"It is, at all events, good to have been there," said the old woman.

"Certainly," said he; "for it is good not always to stay there."

"But there are persons," said Clotilda, "who cannot make themselves happy there, simply because they do not love to be there."

That was very fine and forbearing, but intelligible only to Victor's heart.

"I would advise a fine enthusiast" (said he, and made no account, as usual, of the apparent contradiction between Victor's life and Victor's opinions) "or a fiery poet to stay at home,—the flights of either, instead of pas, would be in court-life what an hexameter is in prose, which the critics cannot bear,—and to the soul with the softest sensibilities I would say, Be off with them! the heart is there treated as a superfluous member, as in the six-fingered family in Anjou the sixth finger is." ...

The old woman shook her head quickly to the left.

"And yet," he continued, "I would take all three for a month to court and make them unhappy, in order to make them wise."

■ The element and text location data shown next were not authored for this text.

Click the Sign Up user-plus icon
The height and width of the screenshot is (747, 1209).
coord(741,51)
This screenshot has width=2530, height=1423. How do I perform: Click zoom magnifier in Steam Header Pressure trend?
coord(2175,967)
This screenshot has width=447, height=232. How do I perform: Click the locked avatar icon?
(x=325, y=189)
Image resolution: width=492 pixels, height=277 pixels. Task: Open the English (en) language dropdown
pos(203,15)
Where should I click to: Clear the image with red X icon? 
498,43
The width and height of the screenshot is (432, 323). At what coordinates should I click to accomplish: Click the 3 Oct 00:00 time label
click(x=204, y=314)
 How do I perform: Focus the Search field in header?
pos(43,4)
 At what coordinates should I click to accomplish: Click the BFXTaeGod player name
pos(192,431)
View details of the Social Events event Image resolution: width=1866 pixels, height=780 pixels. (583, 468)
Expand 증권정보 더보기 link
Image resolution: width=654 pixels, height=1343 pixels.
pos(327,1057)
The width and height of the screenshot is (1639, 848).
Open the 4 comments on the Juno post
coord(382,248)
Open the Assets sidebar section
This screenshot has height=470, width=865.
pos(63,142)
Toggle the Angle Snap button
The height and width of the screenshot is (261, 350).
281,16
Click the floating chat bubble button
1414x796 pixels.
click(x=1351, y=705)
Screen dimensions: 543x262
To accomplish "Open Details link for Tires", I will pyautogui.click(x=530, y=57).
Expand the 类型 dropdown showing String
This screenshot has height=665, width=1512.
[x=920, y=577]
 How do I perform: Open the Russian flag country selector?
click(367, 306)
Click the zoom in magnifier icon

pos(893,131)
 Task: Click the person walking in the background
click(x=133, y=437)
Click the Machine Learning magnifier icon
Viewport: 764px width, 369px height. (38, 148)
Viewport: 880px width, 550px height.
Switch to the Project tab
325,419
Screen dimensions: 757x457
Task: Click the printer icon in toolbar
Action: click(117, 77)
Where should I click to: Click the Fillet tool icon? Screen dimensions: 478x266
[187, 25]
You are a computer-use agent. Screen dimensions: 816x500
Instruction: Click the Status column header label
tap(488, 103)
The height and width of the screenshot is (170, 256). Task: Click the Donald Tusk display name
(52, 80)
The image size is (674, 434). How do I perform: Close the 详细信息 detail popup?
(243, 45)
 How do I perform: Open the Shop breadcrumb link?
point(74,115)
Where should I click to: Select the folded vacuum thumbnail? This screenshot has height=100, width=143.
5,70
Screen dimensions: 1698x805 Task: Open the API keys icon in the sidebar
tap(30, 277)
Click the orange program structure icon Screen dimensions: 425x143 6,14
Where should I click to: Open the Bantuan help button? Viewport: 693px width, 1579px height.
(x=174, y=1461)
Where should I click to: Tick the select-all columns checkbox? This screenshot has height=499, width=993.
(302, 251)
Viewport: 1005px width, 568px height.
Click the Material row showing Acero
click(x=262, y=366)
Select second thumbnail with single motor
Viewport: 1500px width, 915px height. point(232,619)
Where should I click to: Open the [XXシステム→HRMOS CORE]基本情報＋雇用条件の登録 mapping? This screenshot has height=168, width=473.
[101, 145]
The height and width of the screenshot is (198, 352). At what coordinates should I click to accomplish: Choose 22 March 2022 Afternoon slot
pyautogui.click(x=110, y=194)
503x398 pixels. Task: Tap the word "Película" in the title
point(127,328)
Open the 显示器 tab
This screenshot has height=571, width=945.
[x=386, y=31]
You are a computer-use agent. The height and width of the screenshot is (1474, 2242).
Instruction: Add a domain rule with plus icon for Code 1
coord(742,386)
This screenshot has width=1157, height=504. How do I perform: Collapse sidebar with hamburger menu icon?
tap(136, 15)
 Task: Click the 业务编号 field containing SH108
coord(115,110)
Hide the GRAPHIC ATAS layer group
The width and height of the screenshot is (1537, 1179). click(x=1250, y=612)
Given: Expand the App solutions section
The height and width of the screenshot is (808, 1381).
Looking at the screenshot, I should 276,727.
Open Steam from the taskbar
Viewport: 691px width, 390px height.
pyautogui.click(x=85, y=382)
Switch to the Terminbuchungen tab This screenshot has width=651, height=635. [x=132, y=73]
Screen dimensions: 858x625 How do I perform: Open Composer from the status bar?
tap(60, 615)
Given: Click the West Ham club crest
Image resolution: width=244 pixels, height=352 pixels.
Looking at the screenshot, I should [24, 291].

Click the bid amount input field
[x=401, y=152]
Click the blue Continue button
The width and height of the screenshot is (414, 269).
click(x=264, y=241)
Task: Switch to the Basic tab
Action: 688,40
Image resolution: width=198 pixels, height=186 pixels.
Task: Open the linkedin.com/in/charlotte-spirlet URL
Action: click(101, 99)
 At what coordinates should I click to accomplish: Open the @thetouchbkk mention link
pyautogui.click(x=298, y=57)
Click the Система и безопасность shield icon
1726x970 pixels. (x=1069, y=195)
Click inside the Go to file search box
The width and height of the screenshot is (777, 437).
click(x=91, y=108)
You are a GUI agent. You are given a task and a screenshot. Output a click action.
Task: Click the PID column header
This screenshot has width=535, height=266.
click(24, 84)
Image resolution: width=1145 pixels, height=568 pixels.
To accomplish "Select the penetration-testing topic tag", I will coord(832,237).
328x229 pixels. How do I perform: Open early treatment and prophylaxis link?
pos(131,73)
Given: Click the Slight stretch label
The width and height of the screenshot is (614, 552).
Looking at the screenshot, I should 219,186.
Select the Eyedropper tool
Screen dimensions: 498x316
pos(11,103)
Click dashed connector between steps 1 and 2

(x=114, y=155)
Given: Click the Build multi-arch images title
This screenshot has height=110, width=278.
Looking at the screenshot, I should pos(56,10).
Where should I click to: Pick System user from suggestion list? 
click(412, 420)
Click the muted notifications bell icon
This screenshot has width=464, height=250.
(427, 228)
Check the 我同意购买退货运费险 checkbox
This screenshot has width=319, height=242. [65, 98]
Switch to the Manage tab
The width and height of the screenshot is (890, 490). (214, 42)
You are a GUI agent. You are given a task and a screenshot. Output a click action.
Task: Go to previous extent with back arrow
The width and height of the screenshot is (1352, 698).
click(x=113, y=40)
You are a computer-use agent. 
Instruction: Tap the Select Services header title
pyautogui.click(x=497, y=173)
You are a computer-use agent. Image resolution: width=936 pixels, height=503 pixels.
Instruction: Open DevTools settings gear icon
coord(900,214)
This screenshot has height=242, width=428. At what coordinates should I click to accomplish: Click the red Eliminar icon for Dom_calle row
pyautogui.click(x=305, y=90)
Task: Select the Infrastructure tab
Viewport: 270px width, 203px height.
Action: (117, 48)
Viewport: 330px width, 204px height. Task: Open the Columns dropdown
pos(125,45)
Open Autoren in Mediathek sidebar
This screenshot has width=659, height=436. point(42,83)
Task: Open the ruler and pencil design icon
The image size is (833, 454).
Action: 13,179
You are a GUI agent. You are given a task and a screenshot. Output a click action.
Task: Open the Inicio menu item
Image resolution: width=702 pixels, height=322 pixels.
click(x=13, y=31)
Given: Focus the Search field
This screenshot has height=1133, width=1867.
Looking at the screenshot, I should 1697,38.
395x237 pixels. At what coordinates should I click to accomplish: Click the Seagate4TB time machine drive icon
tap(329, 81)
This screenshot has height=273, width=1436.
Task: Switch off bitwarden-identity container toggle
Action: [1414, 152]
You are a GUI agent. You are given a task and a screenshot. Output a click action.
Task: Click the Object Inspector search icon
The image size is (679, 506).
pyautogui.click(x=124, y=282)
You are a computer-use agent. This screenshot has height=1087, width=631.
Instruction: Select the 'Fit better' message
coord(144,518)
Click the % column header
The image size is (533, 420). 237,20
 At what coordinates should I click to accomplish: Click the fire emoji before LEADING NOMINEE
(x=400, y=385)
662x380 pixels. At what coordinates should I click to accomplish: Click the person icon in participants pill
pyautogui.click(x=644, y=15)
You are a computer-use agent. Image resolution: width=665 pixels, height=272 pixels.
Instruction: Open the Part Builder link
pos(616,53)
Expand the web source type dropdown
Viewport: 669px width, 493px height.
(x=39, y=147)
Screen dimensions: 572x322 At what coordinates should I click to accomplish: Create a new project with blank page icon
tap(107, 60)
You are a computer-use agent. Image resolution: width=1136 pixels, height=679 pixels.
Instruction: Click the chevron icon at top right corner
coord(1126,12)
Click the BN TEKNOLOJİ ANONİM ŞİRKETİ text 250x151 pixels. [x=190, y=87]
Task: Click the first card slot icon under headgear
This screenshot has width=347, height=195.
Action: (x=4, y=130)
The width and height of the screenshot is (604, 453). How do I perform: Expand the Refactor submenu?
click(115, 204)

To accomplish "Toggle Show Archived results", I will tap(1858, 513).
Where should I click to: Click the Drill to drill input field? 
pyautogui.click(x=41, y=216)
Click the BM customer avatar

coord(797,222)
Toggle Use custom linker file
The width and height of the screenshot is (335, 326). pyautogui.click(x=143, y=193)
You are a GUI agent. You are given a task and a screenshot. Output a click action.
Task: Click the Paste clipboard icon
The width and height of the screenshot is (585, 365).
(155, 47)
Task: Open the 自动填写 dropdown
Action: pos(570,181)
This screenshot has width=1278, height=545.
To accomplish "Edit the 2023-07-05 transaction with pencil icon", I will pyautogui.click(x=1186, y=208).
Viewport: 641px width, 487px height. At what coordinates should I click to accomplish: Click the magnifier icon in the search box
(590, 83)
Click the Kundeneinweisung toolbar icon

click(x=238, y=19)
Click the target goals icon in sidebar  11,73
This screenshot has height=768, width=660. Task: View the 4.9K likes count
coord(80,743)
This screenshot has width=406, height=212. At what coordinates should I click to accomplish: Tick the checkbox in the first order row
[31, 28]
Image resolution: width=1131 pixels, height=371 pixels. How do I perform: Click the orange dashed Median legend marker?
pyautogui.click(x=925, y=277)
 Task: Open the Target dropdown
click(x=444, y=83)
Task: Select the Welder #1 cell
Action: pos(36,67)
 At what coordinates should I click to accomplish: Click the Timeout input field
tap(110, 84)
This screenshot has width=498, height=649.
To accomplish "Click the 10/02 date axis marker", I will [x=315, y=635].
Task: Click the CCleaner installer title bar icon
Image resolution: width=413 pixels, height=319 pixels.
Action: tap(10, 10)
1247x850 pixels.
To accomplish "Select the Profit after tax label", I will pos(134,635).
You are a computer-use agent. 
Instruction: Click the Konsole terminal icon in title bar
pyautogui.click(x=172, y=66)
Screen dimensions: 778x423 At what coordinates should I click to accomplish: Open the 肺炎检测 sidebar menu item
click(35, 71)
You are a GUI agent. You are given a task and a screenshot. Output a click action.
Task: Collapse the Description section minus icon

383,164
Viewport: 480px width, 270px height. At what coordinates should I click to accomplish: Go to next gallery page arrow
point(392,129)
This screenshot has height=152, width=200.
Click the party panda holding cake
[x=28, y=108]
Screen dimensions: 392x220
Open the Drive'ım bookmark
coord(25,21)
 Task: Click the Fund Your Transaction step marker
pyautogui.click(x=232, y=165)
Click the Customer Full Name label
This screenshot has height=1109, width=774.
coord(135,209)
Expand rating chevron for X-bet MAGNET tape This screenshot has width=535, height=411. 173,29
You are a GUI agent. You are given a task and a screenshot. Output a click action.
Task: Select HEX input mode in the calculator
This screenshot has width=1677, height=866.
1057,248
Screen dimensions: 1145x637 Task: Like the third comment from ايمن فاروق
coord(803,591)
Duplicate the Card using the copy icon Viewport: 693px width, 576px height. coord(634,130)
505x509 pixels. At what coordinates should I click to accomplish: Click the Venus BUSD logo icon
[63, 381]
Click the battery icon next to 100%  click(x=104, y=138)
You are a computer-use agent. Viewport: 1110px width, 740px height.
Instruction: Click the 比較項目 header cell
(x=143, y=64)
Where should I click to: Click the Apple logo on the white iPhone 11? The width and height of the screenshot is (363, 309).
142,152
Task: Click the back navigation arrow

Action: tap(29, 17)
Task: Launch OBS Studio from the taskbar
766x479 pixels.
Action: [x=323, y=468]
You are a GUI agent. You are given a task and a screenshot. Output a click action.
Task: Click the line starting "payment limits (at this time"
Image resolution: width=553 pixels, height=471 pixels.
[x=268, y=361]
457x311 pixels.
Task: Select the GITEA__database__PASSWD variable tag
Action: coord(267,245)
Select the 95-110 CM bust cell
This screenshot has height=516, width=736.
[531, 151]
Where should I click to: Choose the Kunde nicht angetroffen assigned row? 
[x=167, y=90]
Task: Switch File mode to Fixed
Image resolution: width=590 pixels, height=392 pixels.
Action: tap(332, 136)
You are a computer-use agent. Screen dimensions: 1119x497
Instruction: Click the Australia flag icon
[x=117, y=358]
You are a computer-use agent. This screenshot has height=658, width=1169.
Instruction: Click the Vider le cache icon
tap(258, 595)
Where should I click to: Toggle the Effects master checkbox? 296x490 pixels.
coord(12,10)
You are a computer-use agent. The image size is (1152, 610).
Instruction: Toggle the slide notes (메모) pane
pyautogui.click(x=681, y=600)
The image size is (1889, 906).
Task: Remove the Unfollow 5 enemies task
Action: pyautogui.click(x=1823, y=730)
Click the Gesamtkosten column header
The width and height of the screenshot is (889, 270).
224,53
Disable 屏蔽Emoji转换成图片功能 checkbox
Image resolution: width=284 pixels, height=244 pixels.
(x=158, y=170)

The Chamberlain's family could not accommodate themselves to Victor's style so well as my reader, who to my exceeding delight so cleverly distinguishes humor and the talent of looking at all sides of a thing from flattery and skepticism. Clotilda had slowly shaken her head at the last proposition. In fact, all battled to-day for and against him, in that partial tone which women and relatives always assume towards a stranger, when an hour before they had carried on the same suit, but with a practical application, with their own kin.

Victor, who had long been fearing: that he should become disconcerted, went off at last to where he had been so often looking,—to the chess-table, where they were playing with the greatest desire to—lose. The Chamberlain,—we all know how it was with him; he wrote nothing but commendatory letters for the whole world, and the sacramental cup would have been more to his taste, could he have drunk from it a toast to some important man's health,—that personage only promoted as well as he could with the dry chess-statues another's success at the expense of his own; he was glad to lose, provided only Matthieu won. And then, too, he resembled those shamefaced souls who love to bestow their benefits secretly, and he could not find it in his heart to tell his adversary that he was securing him the victory; he took almost greater pains to conceal himself as a courtier than to conquer himself as a Christian. Such a love ought, it would seem, to have been more warmly requited than by open malice; but Mat had the same object in view, and declined the victory which the other threw into his hands, like a real sharper. In vain did Le Baut devise the best moves for checkmating one's self. Mat matched him with still better ones, and threatened every minute to be checkmated too. And every one pities the poor Chamberlain, hunted about on the chess-board, and fearing, like a coquette, that he shall not be conquered. It became at length, for a soft-souled eye, which certainly forgives the weak one sooner than the wicked one, no longer endurable; Victor, with a thousand excuses to the weak one and full of malice toward the malicious one, entered into the steeple-chase, and obliged the Page to accept his advice and his charitable subsidies, and to lay hold of military operations which he proposed of such worth, that the man with the office of Chamberlain's key, at last, in spite of his fears and in spite of the worst prospects,—lost the game. All present saw through all present, as princes do through each other in their public—playbills.

He got at last his farewell audience, but very small solace. The fair form, beneath which all his ideals of beauty stood only as heraldic bearers and caryatides, was even colder than at the reception, and persisted in being only the echo of the parental courtesy. The only thing which still kept him up was a—thistle: namely, an optical one which had been sowed on the mosaic floor. That is to say, he took notice that Clotilda during the farewell avoided with her foot this flower-piece (which she certainly must have known) as if it were the original. In the evening he drew his chains of inferences, as they are taught in the universities; he engrafted upon this mock-thistle all the roses of his destiny. "She was certainly distrait, and why? I ask," he said, speaking into his pillow; "for, besides, they have not yet detected my feelings over yonder," he asserted, as he laid himself on the second pillow. "O thou sweet eye that went down on the thistle, rise again in my sleep, and be the moon of my dreams!" said he, when he was already half-way into both. It was merely out of modesty that he thought he was not discovered, because he did not look on himself as remarkable enough to be observed.